Linda, delicada, sensível,generosa, forte, guerreira, honesta, corajosa, inteligente, estilosa, escritora, alegre e com muito bom humor. Nossa, o Francisco é realmente um menino de muita sorte! Sou sua fã! Adoro vir aqui! Obrigada. Beijos...
Taisa Lima.

Karim Scharf disse...

Já tem dias que estou visitando seu blog e sua história. Nem sei como cheguei aqui... mas fiquei! Tocada por suas palavras, pelas cartas ao seu filho, me sinto emocionada demais ao ler parte do que se passa em seu coração e que você descreve aqui. Sei que na verdade, ai dentro deve ser infinitamente mais intenso que suas palavras. Puxa... e eu nem sei seu nome! Pequena? Delicadeza? Alegria? Guerreira? Amor? ...Mãe! Um beijo carinhoso e toda luz do mundo pra você!
Karim e Léo http/petitpia.blogspot.com

What I know disse...

Você não estava narrando, escrevendo...criando... tenho certeza que você estava cantando todos os mais sinceros sentimentos...

Obrigada por mais essa bela canção!

Felicidades

Minha moda de hoje disse...

Cris, estava lendo os últimos posts seus daqui e chorei no que escreveu no dia 9 de março.
Não pense que vc está criando o Francisco sozinha. Deus não dá uma cruz maior do que podemos carregar. Vc é forte, batalhadora, vitoriosa, tem uma legião de fãs e amigos que realmente te querem bem (mesmo aqueles que como eu não te conhecem pessoalmente). Vc é leonina (de que dia?) e leoninos são tudo de bom. Não tenho palavras para expressar o quanto te acho uma linda pessoa e o quanto desejo que vc e o Francisco sejam muito felizes. Um beijinho carinhoso e aproveito para desejar uma Páscoa feliz e com bastante chocolate (você pode, né?). Mary

Anônimo disse...

Mais um texto pra fazer nosso coração sair aos pulos. Beijo no coração Cris!

Unknown disse...

nem é novidade o q vou dizer, já que tanta gente diz isso todo dia aqui.

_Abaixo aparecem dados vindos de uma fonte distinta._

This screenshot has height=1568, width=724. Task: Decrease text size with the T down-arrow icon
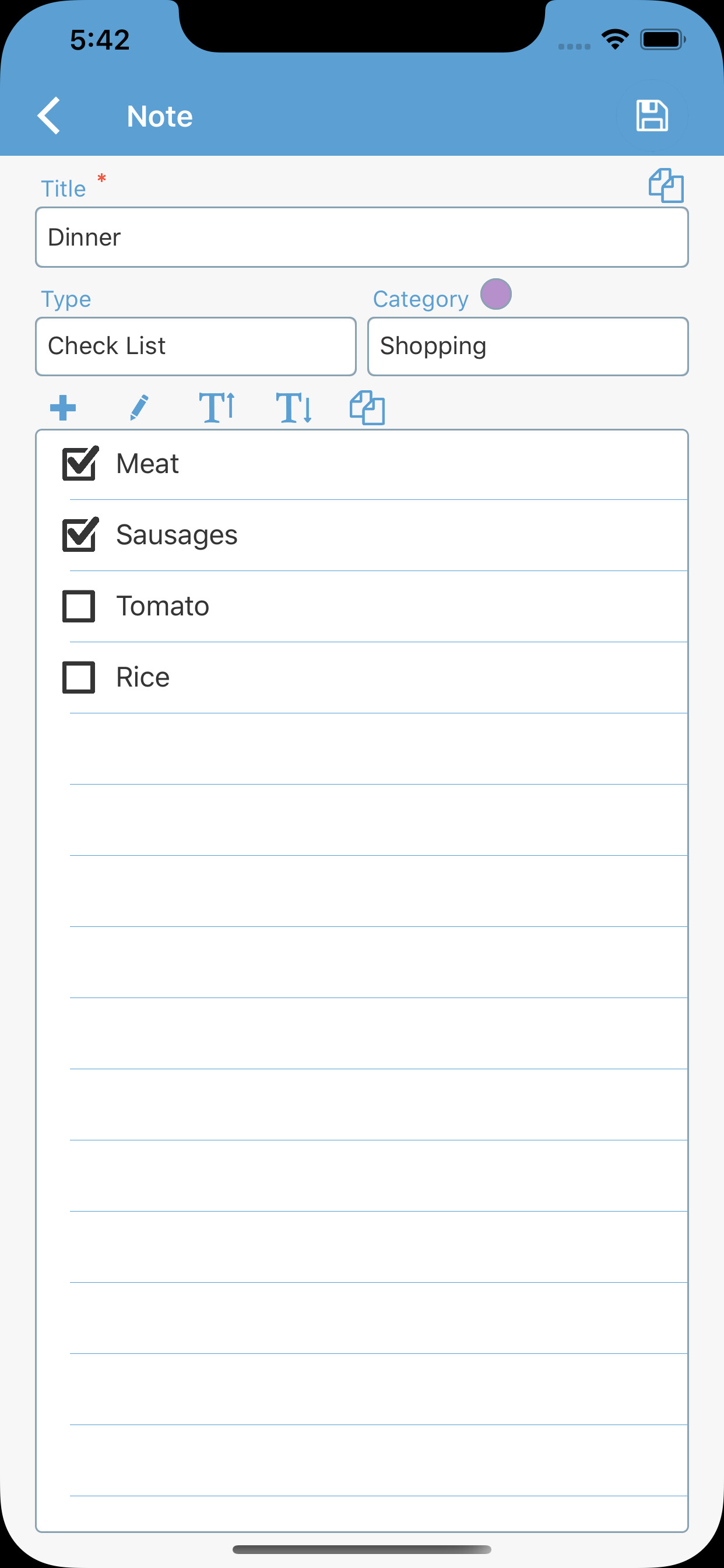coord(294,408)
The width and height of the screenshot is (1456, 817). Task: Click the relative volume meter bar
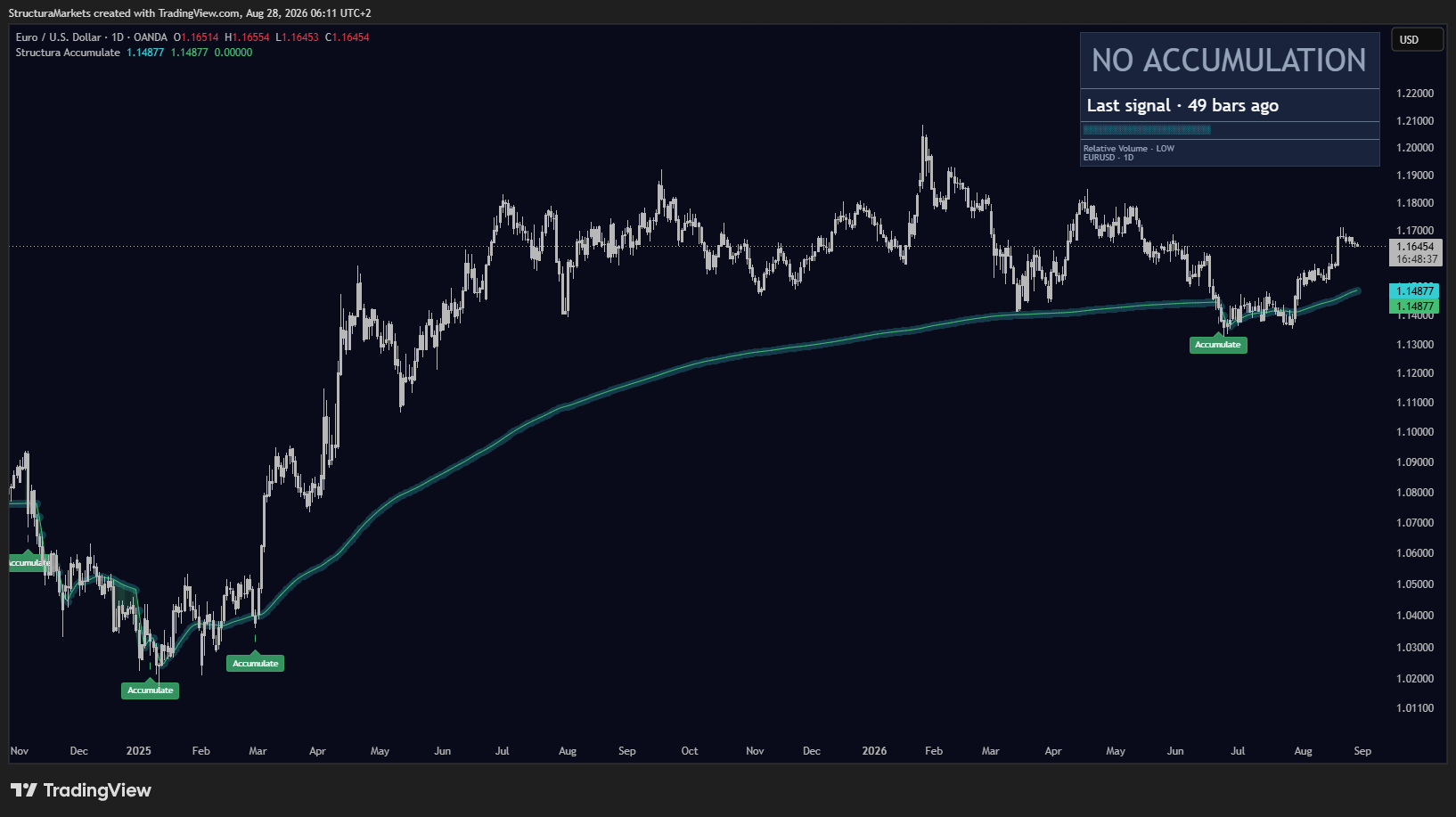[x=1147, y=130]
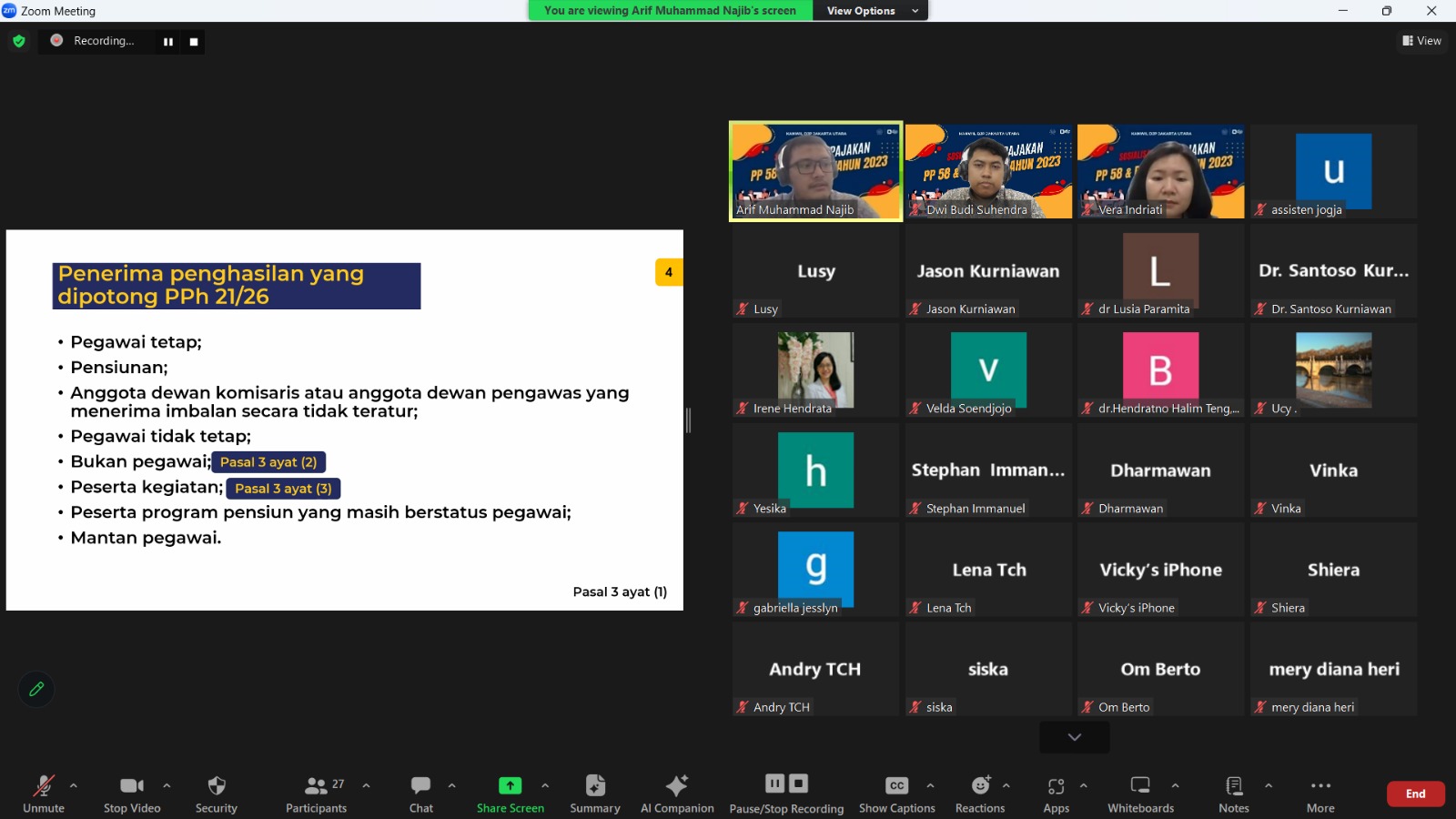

mas seus textos tocam a alma, fazem sentir. PArabéns.

L@N disse...

NOssa Cris , a cada dia que leio seu blog me encanto mais, qdo parece que naum haveria mais nada que pudesse me surpreender...me pego novamente chorando com suas palavras doces...Nunca pare de escrever vc é uma escritora marvailhosa, coloca amor no que escreve e com certeza nos encanta a cada dia... beijos

Há um Lindo aniversario para o bebê mais fofo do mundo... e eu acho ele a cara do pai...muito parecido mesmo

Anônimo disse...

Cris, esse seu post me lembrou o filme "A casa do Lago" com Keunu Reeves e Sandra Bullock.
Vc já assistiu?

Anônimo disse...

:)
Você é muito iluminada!
Desejo à vc além de muitas outras coisas boas, e sentimentos bons...
que a GRATIDÃO reine em todos os segundos da tua existência!